[JLOI2013] terrain generation
Topic links : https://www.lydsy.com/JudgeOnline/problem.php?id=3193
Problem solution :
This arrangement required a total of the title, one conventional approach is that all the elements are arranged according to a certain manner and then inserted inside a a.
The problem is sorted in descending order like this has no effect on the elements behind.
There are a number of elements equal to how we get?
If the label is a sequence of words is blind $ jb $ row on the line.

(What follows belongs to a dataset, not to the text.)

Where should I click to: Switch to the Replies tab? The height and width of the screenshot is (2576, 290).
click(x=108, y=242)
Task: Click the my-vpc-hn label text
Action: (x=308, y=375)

If the contour is the sequence, so long as the $ A $ in accordance with the second keyword like.
Code :
#include <bits/stdc++.h> #define N 1010 using namespace std; const int mod = 2011 ; char *p1, *p2, buf[100000]; #define nc() (p1 == p2 && (p2 = (p1 = buf) + fread(buf, 1, 100000, stdin), p1 == p2) ? EOF : *p1 ++ ) int rd() { int x = 0, f = 1; char c = nc(); while (c < 48) { if (c == '-') f = -1; c = nc(); } while (c > 47) { x = (((x << 2) + x) << 1) + (c ^ 48), c = nc(); } return x * f; } struct Node { int h, rk; }a[N]; int dp[N]; inline bool cmp(const Node &a, const Node &b) { return a.h == b.h ? a.rk < b.rk : a.h > b.h; } int main() { int n = rd(); for (int i = 1; i <= n; i ++ ) { a[i].h = rd(), a[i].rk = rd() - 1; } int ans1 = 1, ans2 = 1; sort(a + 1, a + n + 1, cmp); for (int i = 1; i <= n; i ++ ) { int dic = i; while (dic <= n && a[dic].h == a[i].h) { dic ++ ; } dic -- ; memset(dp, 0, sizeof dp); dp[0] = 1; for (int j = i; j <= dic; j ++ ) { ans1 = ans1 * (min(i, a[j].rk + 1) + j - i) % mod; for (int k = 1; k <= min(a[j].rk, i - 1); k ++ ) { dp[k] = (dp[k - 1] + dp[k]) % mod; } } int sum = 0; for (int j = 0; j <= min(a[dic].rk, i - 1); j ++ ) { (sum += dp[j]) %= mod; } (ans2 *= sum) %= mod; i = dic; } cout << ans1 << ' ' << ans2 << endl ; return 0; }
Summary : Remember, to consider the issue when the current time stamp that is easy to overlook the variables taken into account, even though most of the time with less.